Mit den Slatterys war es anders. Sie waren mittellose Weiße, und ihnen wurde nicht einmal die widerwillige Achtung zuteil, die Angus Maclntoshs starrköpfige Unabhängigkeit sich erzwang. Der alte Slattery, der trotz wiederholter Angebote Geralds und John Wilkes' eigensinnig an seinen paar Morgen hing, war ein jämmerlicher armer Schlucker. Seine Frau, eine kränkliche, verblichene Erscheinung mit unordentlichem Haar, hatte eine kaninchenhafte Brut von mißratenen Kindern zur Welt gebracht, die sie gewissenhaft Jahr für Jahr vermehrte. Tom Slattery besaß keine Sklaven. Mit seinen beiden ältesten Söhnen plagte er sich auf seinen paar Baumwollfeldern ab, während die Frau und die kleineren Kinder ein Stück Land zu bearbeiten suchten, welches so etwas wie einen Gemü segarten vorstellen mochte. Aus irgendwelchen Gründen mißglückte es mit der Baumwolle fortwährend, und da Mrs. Slattery beständig ein Kind erwartete, lieferte der Garten selten genug, um ihre Schar satt zu machen. So hatte man sich daran gewöhnt, Tom Slattery bei seinen Nachbarn herumlungern und um Baumwollsamen und eine Speckseite betteln zu sehen, um sich über Wasser zu halten. Mit dem bißchen Energie, das er besaß, haßte er seine Nachbarn, weil er aus ihrer Höflichkeit die Verachtung herausfühlte, haßte er vor allem die hochnäsigen Schwarzen der Reichen. Die farbigen Bediensteten der Provinz hielten sich für etwas Besseres als das »weiße Pack«, und ihr unverblümter Hohn kränkte ihn tief, während ihre gesicherte Lebensstellung seinen Neid erweckte. Im Gegensatz zu seinem kümmerlichen Dasein waren diese Schwarzen wohlgenährt und gut gekleidet, und in Alter und Krankheit wurde für sie gesorgt. Sie waren stolz auf den Namen ihrer Besitzer und zum größten Teil auch darauf, Eigentum von Leuten zu sein, die der guten Gesellschaft angehörten, während Slattery mit allgemeiner Geringschätzung betrachtet wurde. Er hätte seinen Hof an jeden Pflanzer in der Provinz für seinen dreifachen Wert verkaufen können; man hätte das Geld gern daran gewendet, um ihn los zu sein. Ihm aber war es eine Genugtuung und ein Trotz, zu bleiben und von dem Ertrag eines Ballens Baumwolle und der Wohltätigkeit seiner Nachbarn sein Leben zu fristen.

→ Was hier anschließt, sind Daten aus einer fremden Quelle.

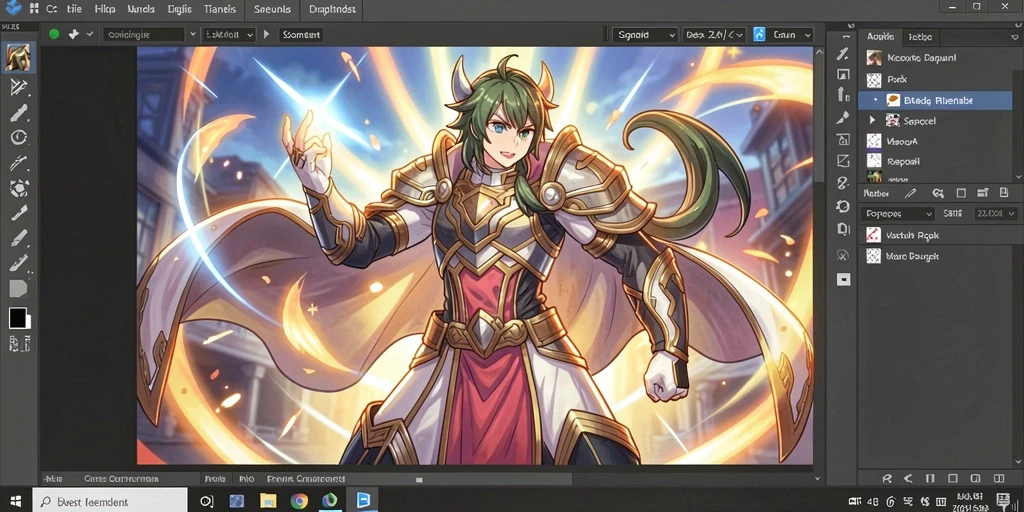1024x512 pixels.
Task: Click the pencil icon in layers options row
Action: [911, 193]
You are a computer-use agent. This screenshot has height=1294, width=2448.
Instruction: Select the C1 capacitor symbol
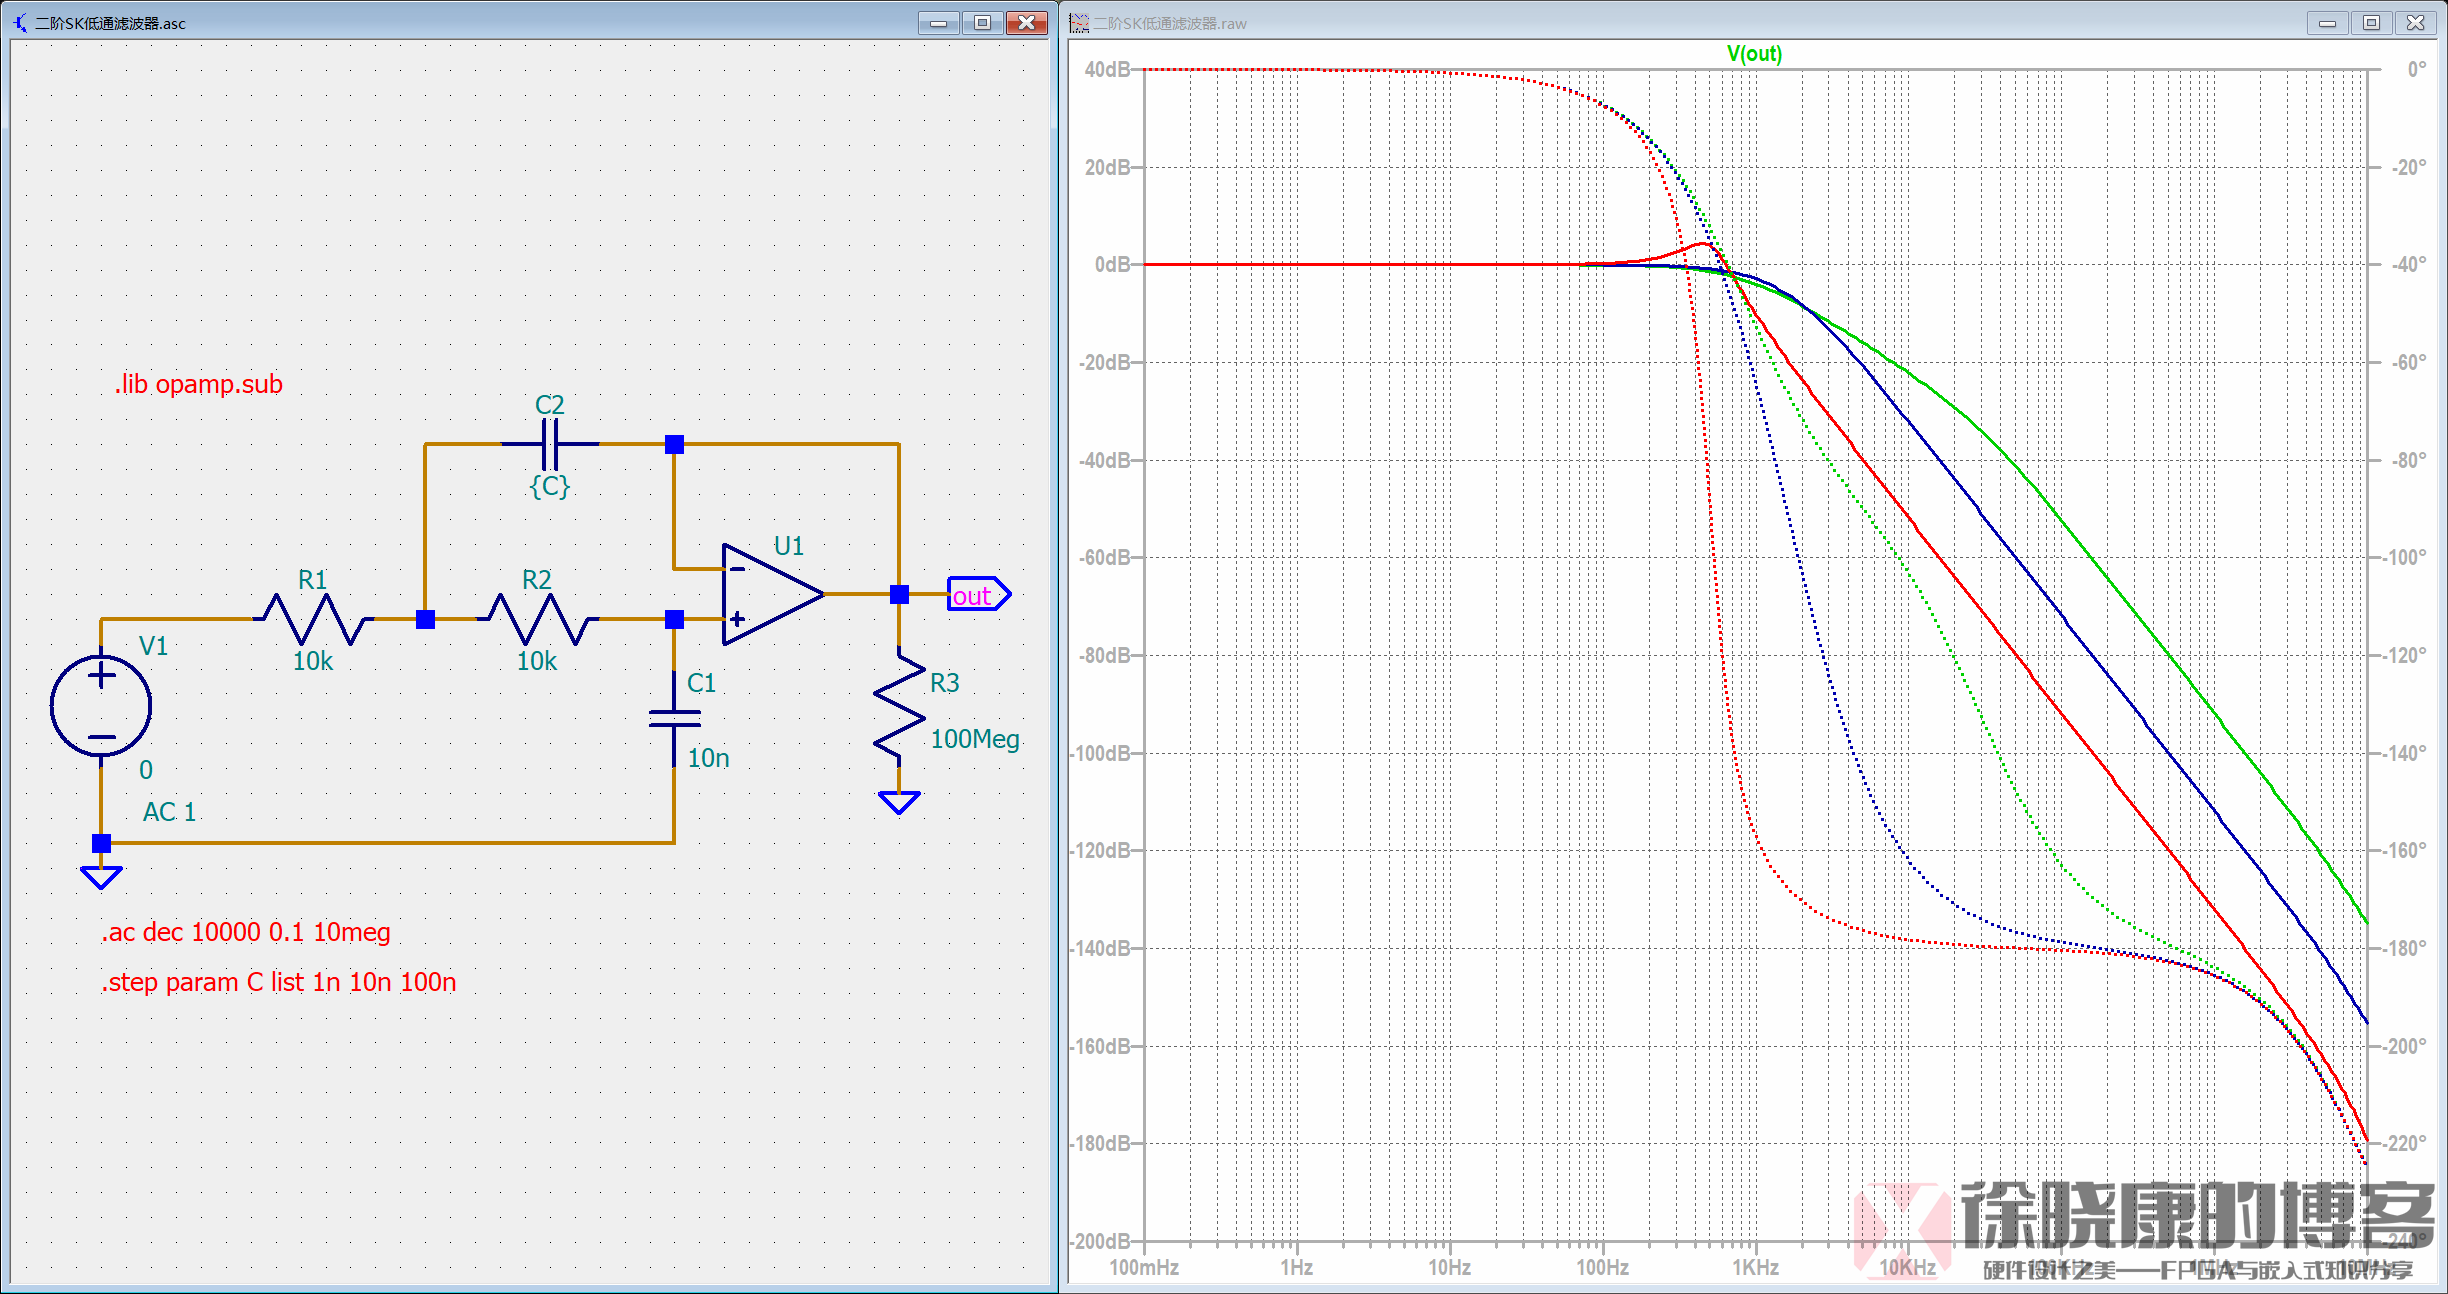[x=674, y=718]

Mit allen anderen in der Provinz stand Gerald auf freundschaftlichem Fuß, und mit einigen war er eng vertraut. Wilkes, Calverts, Tarletons, Fontaines, alle freuten sich, wenn die gedrungene Gestalt auf dem schweren Schimmel ihre Auffahrt heraufgaloppiert kam. Man lächelte und ließ die hohen Gläser kommen, in die ein Gläschen Bourbon-Whisky über einen Teelöffel Zucker und etwas zerquetschte Pfefferminze gegossen war. Man mußte Gerald gern haben, und mit der Zeit entdeckten auch die Nachbarn, was die Kinder, Farbige und Hunde auf den ersten Blick herausgehabt hatten, daß hinter der lärmenden Stimme und der rauhen Formlosigkeit ein gütiges Herz, ein verständnisvolles 0hr und eine offene Brieftasche zu finden waren. Bei seiner Ankunft ging es jedesmal wie in einem Tollhaus zu. Hunde bellten, schwarze Kinder jauchzten, wenn sie ihm entgegenliefen, stritten sich darum, sein Pferd halten zu dürfen, und grinsten über seine gutmütigen Flüche. Die weißen Kinder wollten auf seinem Knie reiten, während er mit ihren Eltern über die Niedertracht der Yankees schimpfte. Die Töchter seiner Freunde vertrauten ihm ihre Liebesgeschichten an, die Söhne, die Angst hatten, ihre Spielschulden im Arbeitszimmer des Vaters zu gestehen, hatten an ihm einen Helfer in der Not.